[Work required] If a line in the entries below includes "width", show that line.

[Dataset entries]
****************************************
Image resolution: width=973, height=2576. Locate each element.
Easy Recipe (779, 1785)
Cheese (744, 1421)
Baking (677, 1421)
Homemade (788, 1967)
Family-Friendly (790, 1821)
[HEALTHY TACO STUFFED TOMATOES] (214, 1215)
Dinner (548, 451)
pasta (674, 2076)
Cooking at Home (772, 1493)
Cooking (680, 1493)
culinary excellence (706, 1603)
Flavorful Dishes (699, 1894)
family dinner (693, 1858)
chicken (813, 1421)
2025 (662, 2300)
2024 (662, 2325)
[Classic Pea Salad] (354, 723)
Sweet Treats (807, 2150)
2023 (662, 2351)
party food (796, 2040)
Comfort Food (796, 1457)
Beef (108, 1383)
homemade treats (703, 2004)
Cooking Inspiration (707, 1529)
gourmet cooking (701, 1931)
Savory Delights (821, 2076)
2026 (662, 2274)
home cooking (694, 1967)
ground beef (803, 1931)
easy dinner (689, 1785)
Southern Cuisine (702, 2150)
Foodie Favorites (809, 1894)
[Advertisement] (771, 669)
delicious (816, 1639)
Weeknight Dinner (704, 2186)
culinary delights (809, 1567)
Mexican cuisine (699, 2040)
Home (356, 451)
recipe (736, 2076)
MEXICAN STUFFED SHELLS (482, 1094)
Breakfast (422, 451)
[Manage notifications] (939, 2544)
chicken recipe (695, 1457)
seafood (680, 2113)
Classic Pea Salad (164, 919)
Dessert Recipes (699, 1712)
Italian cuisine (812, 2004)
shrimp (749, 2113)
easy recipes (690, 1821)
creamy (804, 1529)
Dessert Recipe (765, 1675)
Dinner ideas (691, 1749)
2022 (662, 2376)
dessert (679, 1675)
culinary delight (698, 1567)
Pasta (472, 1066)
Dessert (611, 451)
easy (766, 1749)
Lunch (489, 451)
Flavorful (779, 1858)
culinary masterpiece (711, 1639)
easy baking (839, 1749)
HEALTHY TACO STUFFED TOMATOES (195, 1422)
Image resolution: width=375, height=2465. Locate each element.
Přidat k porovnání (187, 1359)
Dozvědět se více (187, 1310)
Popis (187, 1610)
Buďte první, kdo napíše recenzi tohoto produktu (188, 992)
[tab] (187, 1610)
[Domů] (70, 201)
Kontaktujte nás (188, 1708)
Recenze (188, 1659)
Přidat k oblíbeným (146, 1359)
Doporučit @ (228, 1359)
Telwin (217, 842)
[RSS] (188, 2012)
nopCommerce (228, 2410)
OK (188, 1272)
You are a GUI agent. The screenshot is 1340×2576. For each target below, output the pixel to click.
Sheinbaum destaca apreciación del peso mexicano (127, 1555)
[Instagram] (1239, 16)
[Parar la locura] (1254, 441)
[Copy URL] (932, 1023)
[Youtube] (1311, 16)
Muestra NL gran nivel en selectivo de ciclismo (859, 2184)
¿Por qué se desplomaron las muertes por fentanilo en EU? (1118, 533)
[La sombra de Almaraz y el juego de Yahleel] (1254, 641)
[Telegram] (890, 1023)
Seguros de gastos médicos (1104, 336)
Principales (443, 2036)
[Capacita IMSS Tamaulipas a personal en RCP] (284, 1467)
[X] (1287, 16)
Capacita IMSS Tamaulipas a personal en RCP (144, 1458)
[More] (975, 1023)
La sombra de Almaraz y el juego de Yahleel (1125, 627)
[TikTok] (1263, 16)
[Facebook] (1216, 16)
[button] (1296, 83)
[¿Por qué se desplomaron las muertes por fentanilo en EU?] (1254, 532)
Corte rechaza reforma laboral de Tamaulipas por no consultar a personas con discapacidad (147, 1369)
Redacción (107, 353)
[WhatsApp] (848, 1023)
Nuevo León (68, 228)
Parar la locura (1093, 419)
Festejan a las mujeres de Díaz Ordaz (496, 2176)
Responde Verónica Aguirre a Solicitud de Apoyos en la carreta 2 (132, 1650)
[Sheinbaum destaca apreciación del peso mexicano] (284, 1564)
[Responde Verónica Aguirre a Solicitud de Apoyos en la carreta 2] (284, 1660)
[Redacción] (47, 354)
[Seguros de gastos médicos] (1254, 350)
****************************************
[Answer space]
Image resolution: width=973, height=2576. Locate each element.
Image resolution: width=375, height=2465. Locate each element.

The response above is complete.